*Parts of the exercise*.
(1) Decide whether each statement below agrees with the text on the mobile computing device. Answer yes or no for each and quote the text's deciding words. (a) In some embodiments, the display 705 may not be a touch screen. (b) The visual indicator 720 is named as one of the input elements. (c) Optional keypad 735 must be a physical keypad.
(2) In the text on the mobile computing device, take the passage between "[0062] While certain" and "reference to FIG.", inclusive. Write it out again, swapping "floppy disks" for "flash drives".

The functions/acts noted in the blocks may occur out of the order
as shown in any flowchart or described herein with reference to
FIGS. 1-8. For example, two processes shown or described in
succession may in fact be executed substantially concurrently or
the blocks may sometimes be executed in the reverse order,
depending upon the functionality/acts involved.
[0062] While certain embodiments have been described, other
embodiments may exist. Furthermore, although embodiments have been
described as being associated with data stored in memory and other
storage mediums, data can also be stored on or read from other
types of computer-readable storage media, such as secondary storage
devices, like hard disks, floppy disks, a CD-ROM, or other forms of
RAM or ROM. Further, the disclosed processes may be modified in any
manner, including by reordering and/or inserting or deleting a step
or process, without departing from the embodiments.
[0063] FIGS. 7A and 7B illustrate a mobile computing device 700,
for example, a mobile telephone, a smart phone, a tablet personal
computer, a laptop computer, and the like, with which embodiments
of the present disclosure may be practiced. With reference to FIG.
7A, an exemplary mobile computing device 700 for implementing the
embodiments is illustrated. In a basic configuration, the mobile
computing device 700 is a handheld computer having both input
elements and output elements. The mobile computing device 700
typically includes a display 705 and one or more input buttons 710
that allow the user to enter information into the mobile computing
device 700. The display 705 of the mobile computing device 700 may
also function as an input device (e.g., a touch screen display). If
included, an optional side input element 715 allows further user
input. The side input element 715 may be a rotary switch, a button,
or any other type of manual input element. In alternative
embodiments, mobile computing device 700 may incorporate more or
less input elements. For example, the display 705 may not be a
touch screen in some embodiments. In yet another alternative
embodiment, the mobile computing device 700 is a portable phone
system, such as a cellular phone. The mobile computing device 700
may also include an optional keypad 735. Optional keypad 735 may be
a physical keypad or a "soft" keypad generated on the touch screen
display. In various embodiments, the output elements include the
display 705 for showing a graphical user interface (GUI), a visual
indicator 720 (e.g., a light emitting diode), and/or an audio
transducer 725 (e.g., a speaker). In some embodiments, the mobile
computing device 700 incorporates a vibration transducer for
providing the user with tactile feedback. In yet another
embodiment, the mobile computing device 700 incorporates input
and/or output ports, such as an audio input (e.g., a microphone
jack), an audio output (e.g., a headphone jack), and a video output
(e.g., a HDMI port) for sending signals to or receiving signals
from an external device.
[0064] Although described herein in combination with the mobile
computing device 700, in alternative embodiments, features of the
present disclosure may be used in combination with any number of
computer systems, such as desktop environments, laptop or notebook
computer systems, multiprocessor systems, micro-processor based or
programmable consumer electronics, network PCs, mini computers,
main frame computers and the like. Embodiments of the present
disclosure may also be practiced in distributed computing
environments where tasks are performed by remote processing devices
that are linked through a communications network in a distributed
computing environment; programs may be located in both local and
remote memory storage devices. To summarize, any computer system
having a plurality of environment sensors, a plurality of output
elements to provide notifications to a user and a plurality of
notification event types may incorporate embodiments of the present
disclosure.

*Given data*.
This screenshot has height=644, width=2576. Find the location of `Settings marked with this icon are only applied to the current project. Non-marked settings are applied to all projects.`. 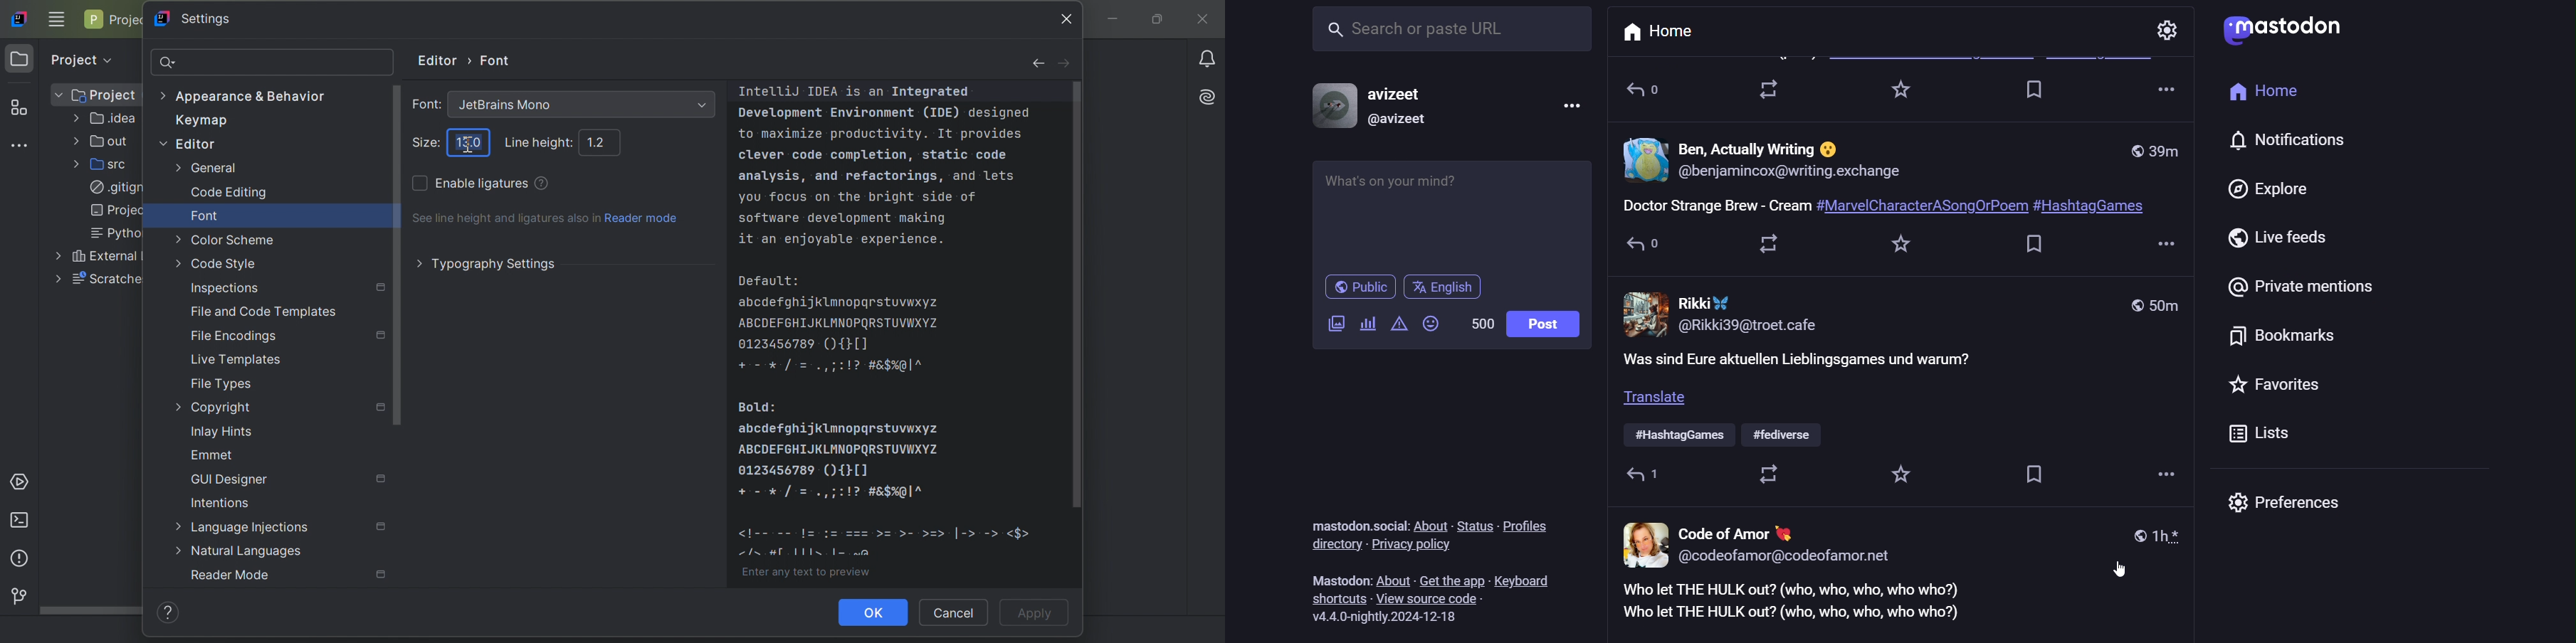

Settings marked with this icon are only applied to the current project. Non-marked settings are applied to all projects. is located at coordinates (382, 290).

*Task-by-task outputs*.
(1)
(a) Yes: "the display 705 may not be a touch screen in some embodiments."
(b) No: "the output elements include the display 705 for showing a graphical user interface (GUI), a visual indicator 720 (e.g., a light emitting diode)"
(c) No: "Optional keypad 735 may be a physical keypad or a "soft" keypad generated on the touch screen display."

(2)
[0062] While certain embodiments have been described, other
embodiments may exist. Furthermore, although embodiments have been
described as being associated with data stored in memory and other
storage mediums, data can also be stored on or read from other
types of computer-readable storage media, such as secondary storage
devices, like hard disks, flash drives, a CD-ROM, or other forms of
RAM or ROM. Further, the disclosed processes may be modified in any
manner, including by reordering and/or inserting or deleting a step
or process, without departing from the embodiments.
[0063] FIGS. 7A and 7B illustrate a mobile computing device 700,
for example, a mobile telephone, a smart phone, a tablet personal
computer, a laptop computer, and the like, with which embodiments
of the present disclosure may be practiced. With reference to FIG.